- _Exercise brief_: Could the listing below be returned exactly, with its pictures left out?

[Data under study Boundary: Start]

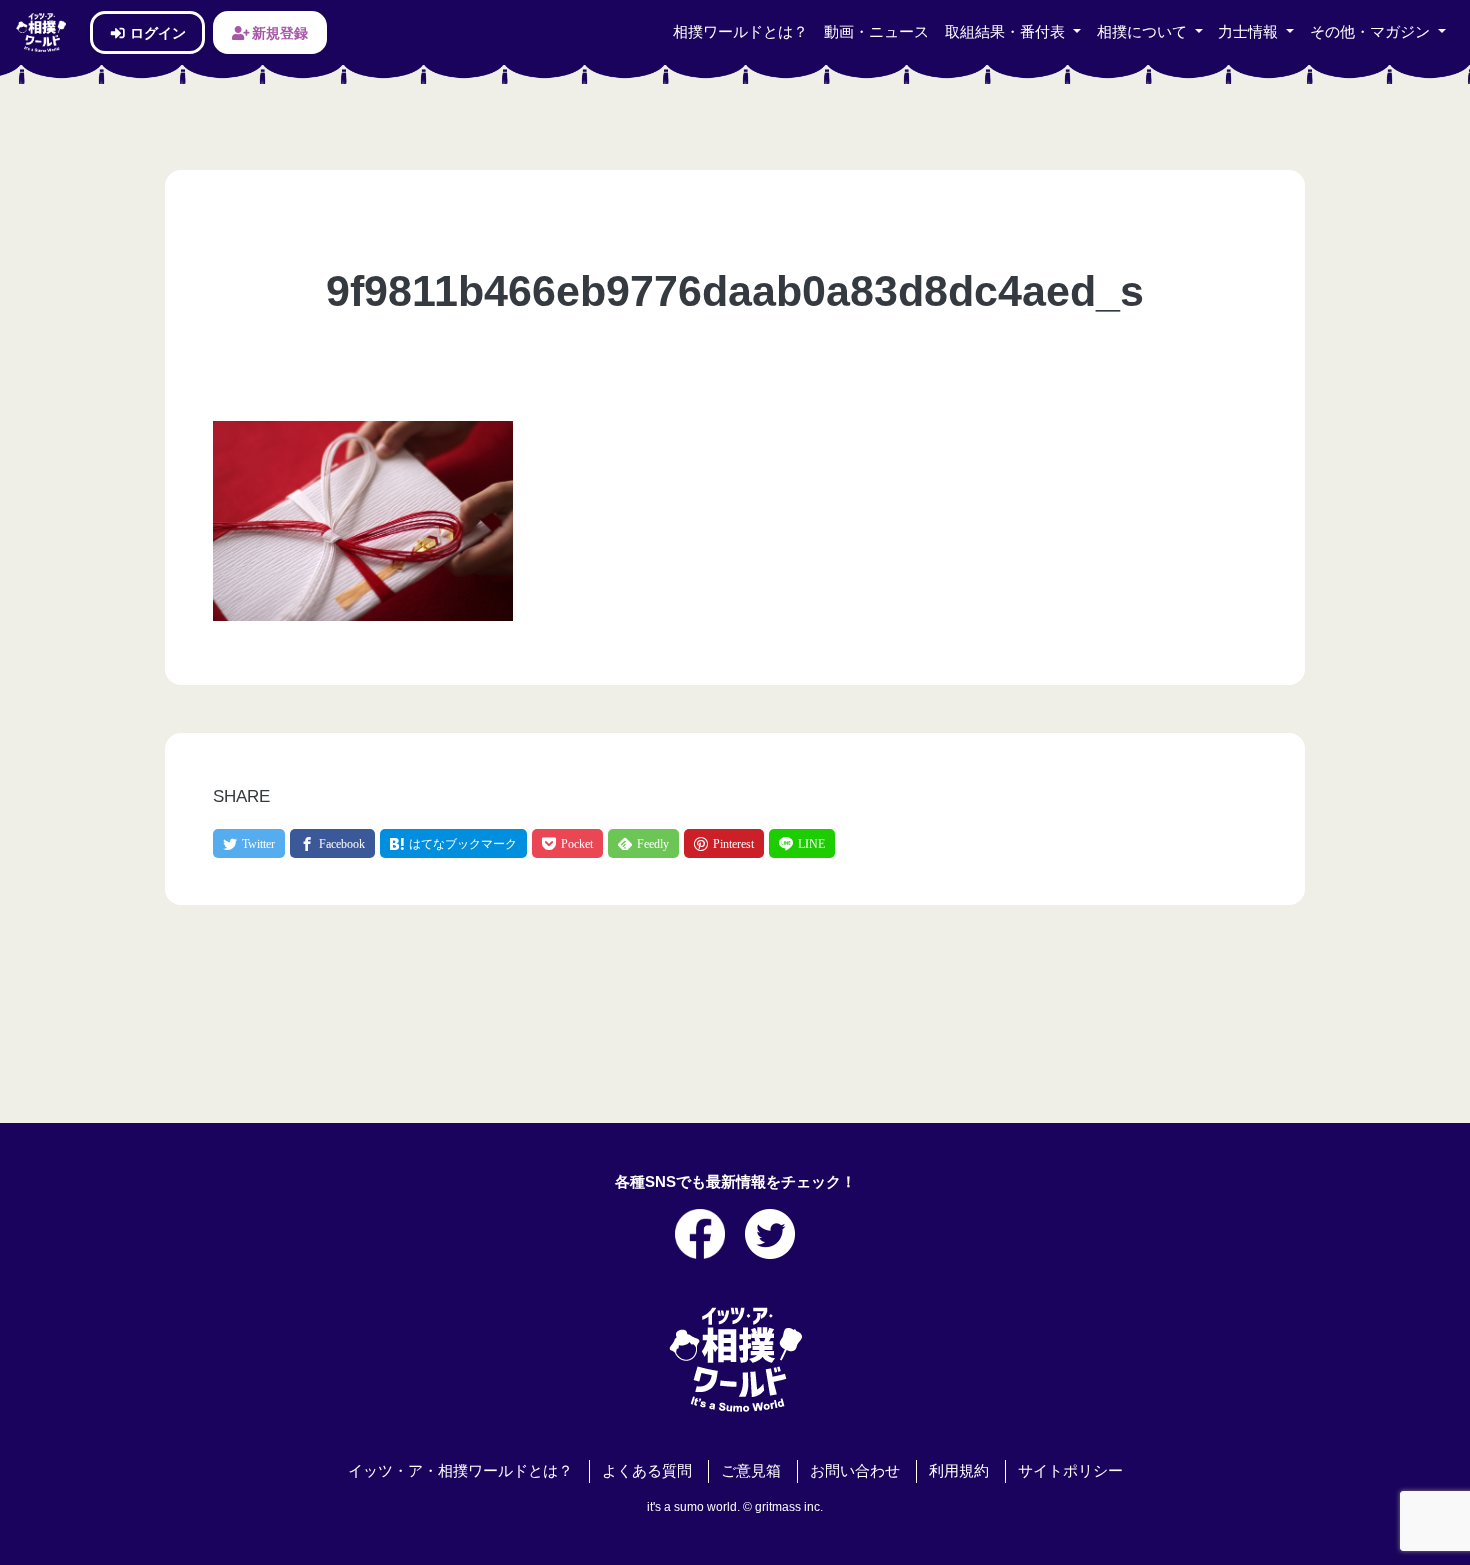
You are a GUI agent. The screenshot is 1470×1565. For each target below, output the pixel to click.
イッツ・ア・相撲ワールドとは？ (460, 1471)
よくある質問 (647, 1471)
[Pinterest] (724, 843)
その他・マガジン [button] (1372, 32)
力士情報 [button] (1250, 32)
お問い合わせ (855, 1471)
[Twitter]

[Data under study Boundary: End]

- _Solution_:
You are a GUI agent. The screenshot is 1470×1565. For each target below, output the pixel to click.
イッツ・ア・相撲ワールドとは？ (460, 1471)
よくある質問 (647, 1471)
[Pinterest] (724, 843)
その他・マガジン [button] (1372, 32)
力士情報 [button] (1250, 32)
お問い合わせ (855, 1471)
[Twitter]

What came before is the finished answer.